It happened – here lies the serendipity – that on the same day I was reading articles on the history of capitalism (“La grande histoire du capitalisme”, in Sciences Humaines, Hors-Série Spécial 11, mai-juin 2010), I also watched for the second time Scott Ridley’s movie Robin Hood, with that challenging sentence: “Rise and rise again … until lambs become lions”. Ridley’s version of the story of Robin Hood is interesting because it emphasizes not primarily the outlaw stories of Sherwood Forrest, but the context of (the) Magna Carta (1215), one of the most important British and European documents to guarantee individual freedom. The first time I saw the movie, I was taken by the battle scenes and by this struggle to guarantee individual freedoms within a state, which can easily become oppressive or greedy, and the representatives of which can also be tempted to use their positions to promote their own interests.

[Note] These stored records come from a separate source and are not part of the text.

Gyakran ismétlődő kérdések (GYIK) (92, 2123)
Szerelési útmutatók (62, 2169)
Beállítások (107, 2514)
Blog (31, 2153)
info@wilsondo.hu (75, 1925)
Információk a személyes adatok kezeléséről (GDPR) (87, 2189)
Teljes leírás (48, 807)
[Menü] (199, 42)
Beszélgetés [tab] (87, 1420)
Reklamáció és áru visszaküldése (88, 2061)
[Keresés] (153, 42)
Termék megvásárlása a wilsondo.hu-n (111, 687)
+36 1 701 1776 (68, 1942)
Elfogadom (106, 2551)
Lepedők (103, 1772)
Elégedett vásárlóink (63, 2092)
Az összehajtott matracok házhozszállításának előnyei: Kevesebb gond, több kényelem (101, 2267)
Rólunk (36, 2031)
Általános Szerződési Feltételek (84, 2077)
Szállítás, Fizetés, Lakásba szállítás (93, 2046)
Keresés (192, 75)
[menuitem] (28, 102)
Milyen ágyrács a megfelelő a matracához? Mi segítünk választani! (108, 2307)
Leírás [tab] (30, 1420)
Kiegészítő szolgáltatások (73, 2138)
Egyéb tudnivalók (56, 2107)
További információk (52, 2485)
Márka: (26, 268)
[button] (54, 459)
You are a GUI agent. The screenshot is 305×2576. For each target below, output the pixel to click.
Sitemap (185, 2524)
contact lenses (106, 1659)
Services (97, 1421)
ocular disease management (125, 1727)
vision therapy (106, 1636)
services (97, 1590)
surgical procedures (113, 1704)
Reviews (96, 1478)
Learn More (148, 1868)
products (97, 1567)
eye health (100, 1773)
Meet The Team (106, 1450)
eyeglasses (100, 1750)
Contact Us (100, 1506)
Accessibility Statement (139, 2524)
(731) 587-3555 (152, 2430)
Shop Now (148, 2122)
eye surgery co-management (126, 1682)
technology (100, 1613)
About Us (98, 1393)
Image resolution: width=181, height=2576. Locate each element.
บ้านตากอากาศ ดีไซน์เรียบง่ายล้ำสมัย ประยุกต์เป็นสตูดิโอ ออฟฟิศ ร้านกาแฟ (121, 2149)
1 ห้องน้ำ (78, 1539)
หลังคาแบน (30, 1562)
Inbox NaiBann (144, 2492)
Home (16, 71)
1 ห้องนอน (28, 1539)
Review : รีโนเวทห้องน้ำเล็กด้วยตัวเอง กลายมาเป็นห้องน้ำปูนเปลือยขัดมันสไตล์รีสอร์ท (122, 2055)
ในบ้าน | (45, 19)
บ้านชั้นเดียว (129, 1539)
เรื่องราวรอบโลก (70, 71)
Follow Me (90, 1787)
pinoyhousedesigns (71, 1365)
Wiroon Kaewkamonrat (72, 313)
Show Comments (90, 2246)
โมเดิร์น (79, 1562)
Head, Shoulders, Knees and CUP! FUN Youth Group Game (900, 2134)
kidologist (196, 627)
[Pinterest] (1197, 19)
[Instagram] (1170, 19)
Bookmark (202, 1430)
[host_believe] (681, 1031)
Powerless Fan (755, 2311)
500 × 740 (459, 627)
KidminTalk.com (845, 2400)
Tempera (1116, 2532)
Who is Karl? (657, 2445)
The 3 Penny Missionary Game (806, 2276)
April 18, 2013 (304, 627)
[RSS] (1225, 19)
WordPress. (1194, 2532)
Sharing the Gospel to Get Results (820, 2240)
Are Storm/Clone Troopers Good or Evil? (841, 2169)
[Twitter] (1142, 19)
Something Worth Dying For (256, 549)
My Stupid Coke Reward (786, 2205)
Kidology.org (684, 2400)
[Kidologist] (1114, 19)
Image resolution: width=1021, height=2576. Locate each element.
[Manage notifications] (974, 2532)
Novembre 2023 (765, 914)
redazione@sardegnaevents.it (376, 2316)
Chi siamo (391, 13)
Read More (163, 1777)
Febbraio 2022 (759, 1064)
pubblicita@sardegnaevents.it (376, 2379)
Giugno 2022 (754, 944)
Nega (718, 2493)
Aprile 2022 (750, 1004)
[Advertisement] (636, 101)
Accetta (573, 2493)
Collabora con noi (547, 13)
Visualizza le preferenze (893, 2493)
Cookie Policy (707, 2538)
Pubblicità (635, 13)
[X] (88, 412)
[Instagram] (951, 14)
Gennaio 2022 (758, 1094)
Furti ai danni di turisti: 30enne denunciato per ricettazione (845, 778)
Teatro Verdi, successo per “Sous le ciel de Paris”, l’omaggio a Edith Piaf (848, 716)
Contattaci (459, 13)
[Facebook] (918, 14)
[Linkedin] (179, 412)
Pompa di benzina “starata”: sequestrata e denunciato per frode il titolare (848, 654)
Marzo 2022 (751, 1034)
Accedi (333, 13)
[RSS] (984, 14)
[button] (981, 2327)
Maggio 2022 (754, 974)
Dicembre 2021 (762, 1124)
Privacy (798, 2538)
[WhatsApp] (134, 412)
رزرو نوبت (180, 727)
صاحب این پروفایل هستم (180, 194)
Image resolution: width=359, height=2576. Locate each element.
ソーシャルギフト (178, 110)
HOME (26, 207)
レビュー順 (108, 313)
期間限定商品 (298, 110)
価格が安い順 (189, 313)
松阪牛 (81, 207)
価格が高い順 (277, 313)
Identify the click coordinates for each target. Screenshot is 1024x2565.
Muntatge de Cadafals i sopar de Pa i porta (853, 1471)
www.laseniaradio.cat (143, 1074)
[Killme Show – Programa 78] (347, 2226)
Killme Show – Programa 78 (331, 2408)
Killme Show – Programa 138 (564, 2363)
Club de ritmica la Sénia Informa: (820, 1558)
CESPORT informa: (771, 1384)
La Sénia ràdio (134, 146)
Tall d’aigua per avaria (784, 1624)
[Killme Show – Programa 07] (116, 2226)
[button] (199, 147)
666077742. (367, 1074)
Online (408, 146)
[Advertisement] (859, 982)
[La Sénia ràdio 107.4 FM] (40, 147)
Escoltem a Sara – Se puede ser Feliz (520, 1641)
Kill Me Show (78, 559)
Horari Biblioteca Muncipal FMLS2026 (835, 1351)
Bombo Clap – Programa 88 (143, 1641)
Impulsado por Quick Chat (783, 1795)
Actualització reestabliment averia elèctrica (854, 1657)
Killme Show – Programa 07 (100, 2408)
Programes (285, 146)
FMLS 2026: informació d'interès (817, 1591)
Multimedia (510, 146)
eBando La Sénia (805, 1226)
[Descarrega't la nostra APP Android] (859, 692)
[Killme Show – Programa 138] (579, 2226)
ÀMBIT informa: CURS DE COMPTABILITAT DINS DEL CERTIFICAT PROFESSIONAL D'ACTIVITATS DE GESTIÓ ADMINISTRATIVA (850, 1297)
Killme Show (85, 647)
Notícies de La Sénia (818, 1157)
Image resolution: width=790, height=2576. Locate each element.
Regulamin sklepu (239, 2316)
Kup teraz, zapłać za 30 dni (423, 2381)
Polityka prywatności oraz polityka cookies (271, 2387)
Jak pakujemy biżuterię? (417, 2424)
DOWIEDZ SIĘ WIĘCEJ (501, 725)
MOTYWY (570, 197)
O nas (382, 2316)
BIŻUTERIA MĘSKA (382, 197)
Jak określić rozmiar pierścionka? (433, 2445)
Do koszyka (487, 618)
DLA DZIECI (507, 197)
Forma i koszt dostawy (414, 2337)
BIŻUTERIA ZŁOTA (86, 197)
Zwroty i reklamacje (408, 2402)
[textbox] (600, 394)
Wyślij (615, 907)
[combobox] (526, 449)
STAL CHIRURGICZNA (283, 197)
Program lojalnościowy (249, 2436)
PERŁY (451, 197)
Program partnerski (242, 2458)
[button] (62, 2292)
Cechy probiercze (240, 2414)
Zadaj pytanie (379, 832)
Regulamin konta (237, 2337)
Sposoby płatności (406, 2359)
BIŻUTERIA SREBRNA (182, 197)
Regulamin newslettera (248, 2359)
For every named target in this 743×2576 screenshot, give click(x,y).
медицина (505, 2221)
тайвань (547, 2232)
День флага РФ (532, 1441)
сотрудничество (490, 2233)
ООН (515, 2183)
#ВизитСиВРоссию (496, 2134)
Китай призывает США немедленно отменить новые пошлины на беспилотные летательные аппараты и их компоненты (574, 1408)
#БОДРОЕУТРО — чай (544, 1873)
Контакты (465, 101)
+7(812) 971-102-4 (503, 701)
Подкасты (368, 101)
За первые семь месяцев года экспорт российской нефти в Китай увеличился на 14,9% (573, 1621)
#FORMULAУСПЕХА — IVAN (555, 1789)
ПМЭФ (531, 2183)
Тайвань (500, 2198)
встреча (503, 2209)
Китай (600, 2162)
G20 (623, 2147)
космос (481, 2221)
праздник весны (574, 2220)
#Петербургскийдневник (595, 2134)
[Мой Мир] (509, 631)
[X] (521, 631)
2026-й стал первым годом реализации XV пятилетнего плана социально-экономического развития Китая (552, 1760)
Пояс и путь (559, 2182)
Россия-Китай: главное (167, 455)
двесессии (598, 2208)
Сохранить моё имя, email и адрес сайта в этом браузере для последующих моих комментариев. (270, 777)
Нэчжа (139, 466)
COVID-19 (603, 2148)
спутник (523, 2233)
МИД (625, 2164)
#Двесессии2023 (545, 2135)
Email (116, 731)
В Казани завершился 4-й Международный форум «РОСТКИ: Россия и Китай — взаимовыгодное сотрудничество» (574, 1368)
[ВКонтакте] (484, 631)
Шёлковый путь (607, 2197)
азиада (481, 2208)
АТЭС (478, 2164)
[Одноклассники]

The set of articles on the history of capitalism stresses the perspective of global history and is, therefore, willing to look at more than Europe and the Western World to try to understand the history of capitalism. Capitalism, as the respect for the concentration of financial means in the hands of private persons, who can then take initiatives and promote business within a system of markets, is older than I thought, earlier than Europe’s industrial revolution in civilisations and cultures as India or China. But there seems to be one important difference: capitalism in Europe has been connected to political systems that would strongly promote and foster the rights of the individual over against the state, as well as private property, or the behavior of enterprises, etc. In that sense, for example, “liberal capitalism” is a specific kind of capitalism that reflects a particular connection between capitalism and politics. And some of that connection originates in texts as Magna Carta.
So, although I applaud the upholding of individual rights and freedoms over against state and institutional power and authority – that would also be true for other institutions than the state -, these articles on capitalism have tempered somewhat my enthusiasm. When politics, with regard to capitalism, promote individualism at the cost of collective care and responsibility for one another, when politics become the mere regulator of individual rights and entitlements in a struggle where the most powerful and wealthy individual will gain, then there is a serious risk that capitalism becomes exploitative or at the best mildly paternalistic in deciding the fate of the poor and powerless. It is important to me that Magna Carta starts with the a clear reference to God, which means – at least in my books – with the reference to someone who cares for all and whose perspective is that of the Kingdom of God, of a just, sustainable and dignified society and life together. The emphasis on individual rights and freedoms is, therefore, seen in the perspective not of the mere individual and its interests, but in the perspective of dignified life together. It’s a difficult balance to strike … at least, that is what our history teaches us. I am not sure that I fully understand the relations between politics, economics, capitalism, private property and markets … but these relations seem to reveal a lot about how we understand our lives together and our mutual care and responsibility.
What I think I do understand is the following: capitalism is about markets, is about personal decision making and creativity, and is about the power to assign means and resources to what one thinks is important for all of us. The last of these three seems the most important to me and I think it is eminently political: the question who decides about the goals we pursue together and the means and resources we can allocate to these efforts, is a societal issue, a question of discernment together and, therefore, a political issue. If politics leaves decision-making to some wealthy and powerful individuals or corporations, and limits its role to put in practice the decisions these individuals or corporations impose, then it has abdicated its very core role and responsibilities. Capitalism, I think, is necessary as the concentration of means and resources to reach costly and important goals, and as a space in which the creativity of individuals surfaces in political decision-making, but it requires the common decision-making processes that allow for a common creativity.
I will be grateful to anyone willing to enlighten me on these issues. The serendipity of watching a movie and reading a set of articles on the same day, has opened up some difficult questions that we have to continue to answer day after day by deciding the way in which we want to live together sustainably on this planet. Magna Carta was right in assuming that this is also a theological issue.